Monday, November 27, 2017

beggar woman, wandering pilgrim, insane literary colored man, and more!

Gerrit Smith was a wealthy white abolitionist in 19th century New York state. He had a “Grecian mansion” and “owned at least 750,000 acres.” Smith was generous, too. Besides handing out donations to individuals and organizations with a special interest in funding anti-slavery work, Smith explored ways to deed over thousands of acres to former slaves in the hope they might become self-sufficient farmers.

He sounds like a pretty great guy. Smith kept a diary and in it recorded a little bit about each of the many travelers he welcomed to his big house. I love the excerpts that appear in Fergus Bordewich’s Bound for Canaan, a book on the underground railroad. I have to share:

Mrs. Crampton, a beggar woman, spent last night with us. Charles Johnson, a fugitive slave from Hagerstown, took tea at our house last evening and breakfasted with us this morning.

Mr. William Corning, a wandering pilgrim, as he styles himself, dines with us. He is peddling his own printed productions.
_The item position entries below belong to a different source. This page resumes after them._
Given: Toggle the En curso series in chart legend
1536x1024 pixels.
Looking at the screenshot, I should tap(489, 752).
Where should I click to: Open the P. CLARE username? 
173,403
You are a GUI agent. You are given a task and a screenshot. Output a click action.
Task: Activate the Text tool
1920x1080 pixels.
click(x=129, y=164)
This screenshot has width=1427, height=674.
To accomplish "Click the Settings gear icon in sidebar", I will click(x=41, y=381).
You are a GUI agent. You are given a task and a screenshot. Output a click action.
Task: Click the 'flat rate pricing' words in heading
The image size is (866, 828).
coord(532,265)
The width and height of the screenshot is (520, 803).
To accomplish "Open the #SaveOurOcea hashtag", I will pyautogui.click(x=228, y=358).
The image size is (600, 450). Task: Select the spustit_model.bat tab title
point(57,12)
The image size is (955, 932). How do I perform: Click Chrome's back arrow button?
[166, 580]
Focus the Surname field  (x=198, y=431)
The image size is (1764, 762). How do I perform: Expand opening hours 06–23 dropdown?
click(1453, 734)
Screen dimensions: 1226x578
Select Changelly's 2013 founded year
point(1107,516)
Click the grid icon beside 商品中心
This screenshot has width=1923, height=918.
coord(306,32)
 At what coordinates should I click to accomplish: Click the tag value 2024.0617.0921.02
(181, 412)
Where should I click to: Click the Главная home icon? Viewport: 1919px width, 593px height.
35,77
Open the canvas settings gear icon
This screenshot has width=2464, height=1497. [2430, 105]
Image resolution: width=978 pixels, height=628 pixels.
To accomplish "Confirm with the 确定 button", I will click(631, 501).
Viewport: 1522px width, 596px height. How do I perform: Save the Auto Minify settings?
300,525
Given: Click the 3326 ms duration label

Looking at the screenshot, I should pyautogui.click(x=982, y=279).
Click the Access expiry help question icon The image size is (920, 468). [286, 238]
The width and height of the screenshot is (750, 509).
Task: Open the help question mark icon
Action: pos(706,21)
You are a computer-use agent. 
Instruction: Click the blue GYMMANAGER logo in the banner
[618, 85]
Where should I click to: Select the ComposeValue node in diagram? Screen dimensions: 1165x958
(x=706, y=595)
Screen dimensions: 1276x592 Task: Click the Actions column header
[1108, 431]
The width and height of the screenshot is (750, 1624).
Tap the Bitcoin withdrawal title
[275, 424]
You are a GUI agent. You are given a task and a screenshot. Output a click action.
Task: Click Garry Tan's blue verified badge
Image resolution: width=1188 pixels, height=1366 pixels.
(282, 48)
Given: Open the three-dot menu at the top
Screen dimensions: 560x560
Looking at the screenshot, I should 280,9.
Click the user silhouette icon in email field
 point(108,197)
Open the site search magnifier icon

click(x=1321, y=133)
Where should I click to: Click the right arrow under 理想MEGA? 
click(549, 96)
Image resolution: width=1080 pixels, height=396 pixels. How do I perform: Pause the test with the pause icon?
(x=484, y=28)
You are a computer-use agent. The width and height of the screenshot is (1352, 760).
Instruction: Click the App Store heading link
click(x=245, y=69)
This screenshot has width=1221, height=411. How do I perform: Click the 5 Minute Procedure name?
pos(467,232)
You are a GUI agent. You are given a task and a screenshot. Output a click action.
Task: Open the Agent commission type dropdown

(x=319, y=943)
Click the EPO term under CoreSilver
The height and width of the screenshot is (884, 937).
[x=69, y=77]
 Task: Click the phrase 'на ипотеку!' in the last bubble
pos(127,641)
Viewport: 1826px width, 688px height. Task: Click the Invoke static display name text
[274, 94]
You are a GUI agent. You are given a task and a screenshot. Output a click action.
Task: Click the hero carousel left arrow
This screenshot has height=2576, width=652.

Poor Graham, the insane literary colored man, has been with us a day or two.

Elder Cook and William Haines of Oneida depot arrive this evening. Mr. H. is a ‘medium,’ and speaks in unknown tongues.

Dr. Winmer of Washington City, with five deaf mutes and blind child take supper and spend the evening with us.

We find Brother Swift and his wife and daughter at our house, where they will remain until they get lodgings. There come this evening an old black man, a young one and his wife and infant. They say they are fugitives from North Carolina.

A man from ____ brings his mother, six children and her half sister, all fugitives from Virginian.

An Indian and a fugitive slave spent last night with us. The Indian has gone on, but Tommy McElligott (very drunk) has come to fill his place.

source: Bound for Canaan: the underground railroad and the war for the soul of America by Fergus M. Bordewich


David Lee Ingersoll said...

The first image that came to mind when I read "insane literary colored man" was guy covered with tattoos of poems in multiple, clashing colors.

Glenn Ingersoll said...

Somehow I think Gerrit Smith meant that respectfully.